Shades of Midnight (Chapter Five)

Kade trekked deep into the frigid wilderness of the bush, leaving the tiny town of Harmony some forty miles behind him. There were only a handful of winter travel options for humans this far incountry: plane, dogsled, or snow-machine. Kade traveled on foot, his duffel and gear slung onto his back, his snowshoes carrying him over the surface of blowing drifts that could swallow a man to his earlobes. The brittle wind sawed at him as he ran up one steep rise then down through yet another gully, his inhuman speed and endurance all thanks to the part of him that was Breed.

It was his Alaskan heart and soul that relished the cold and the punishing terrain, calling to the wildness inside him–the wildness that was quick to rise again now that he was back on the familiar tundra of his homeland.

Following the frozen KoyukukRiver north toward the general location of the Toms settlement was easy enough. Once he got close to the area where the killings had occurred, his acute sense of smell led him the rest of the way.
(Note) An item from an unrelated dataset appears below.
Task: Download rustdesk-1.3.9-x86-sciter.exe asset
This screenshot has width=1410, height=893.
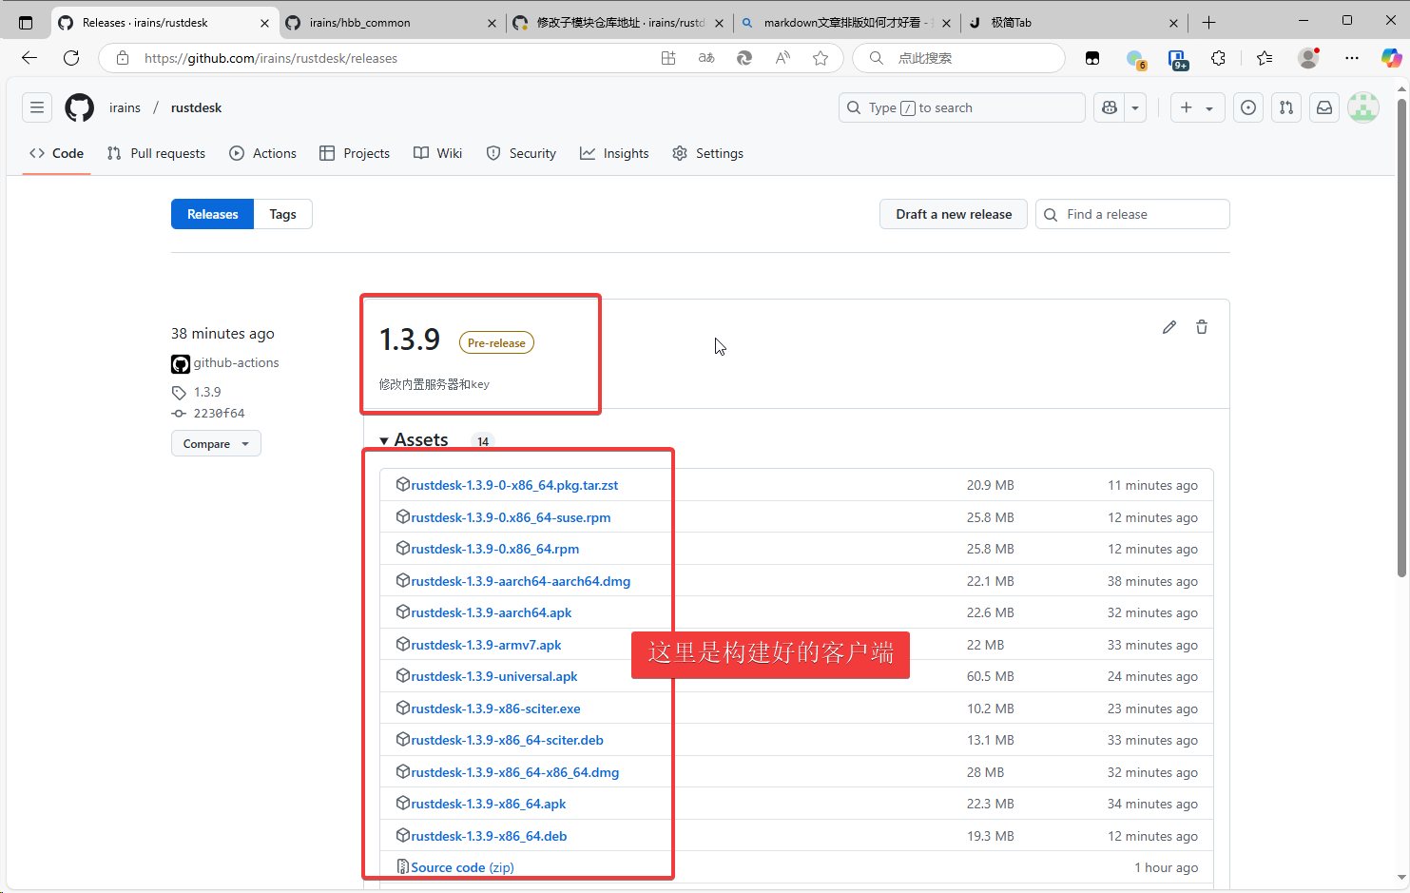Action: click(x=495, y=709)
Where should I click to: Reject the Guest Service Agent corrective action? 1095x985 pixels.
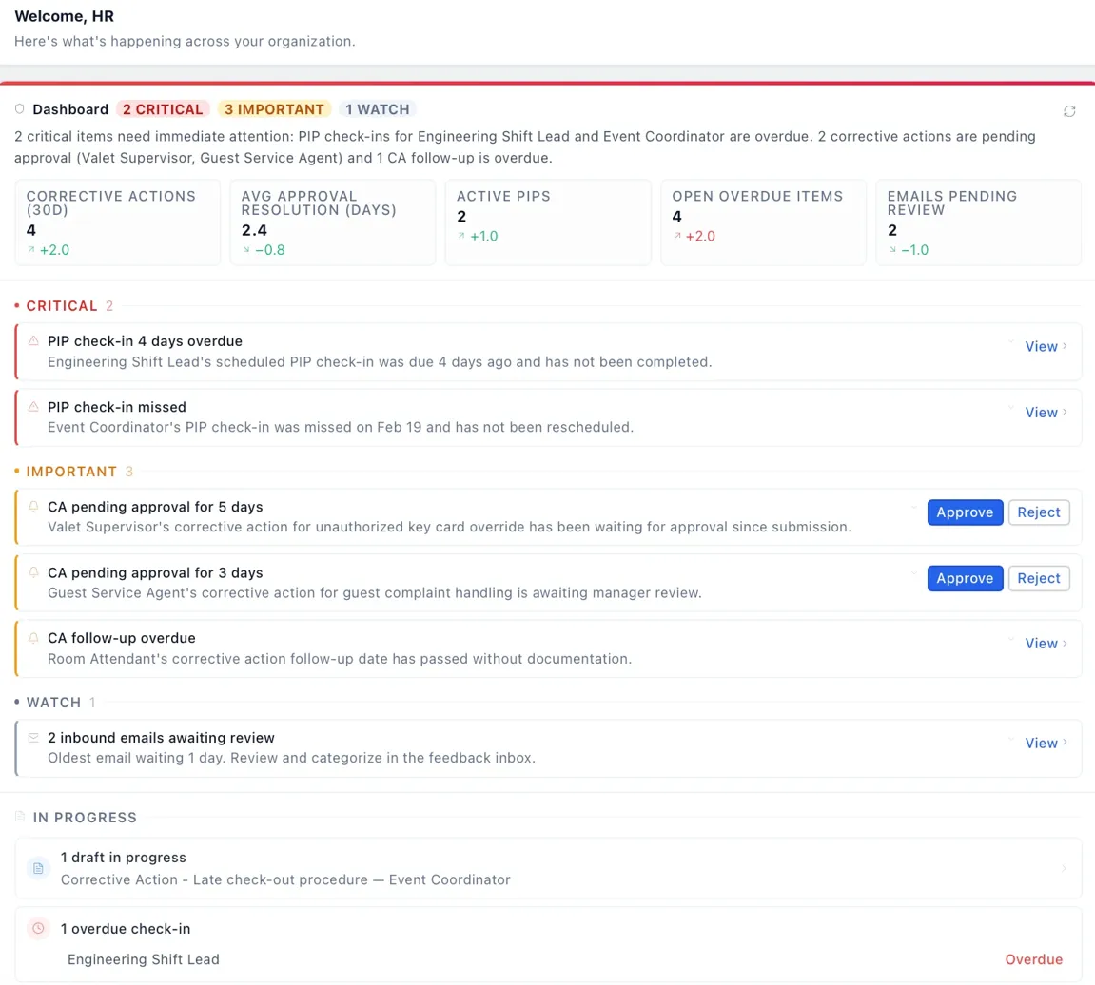pyautogui.click(x=1039, y=578)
Despite the thick cover of fresh-fallen snow from the storms of the past couple days, to one of his kind, the taint of spilled blood still carried on the wind like a beacon lighting the path toward the scene of the recent carnage.

What he'd seen on the Web-posted video images Gideon had obtained in Boston had prepared him somewhat for his mission. He'd gone to Harmony's airstrip after the town hall meeting to get a private look at the dead who lay on ice in the yard's sole hangar. The wounds had been grisly on the video. Seeing them up close and personal certainly hadn't been an improvement.

But Kade had studied the lacerations–the near eviscerations–with a cool head and an objective eye. He hadn't found any surprises during his visit to the makeshift morgue. It hadn't been either animal or human that killed the Toms family.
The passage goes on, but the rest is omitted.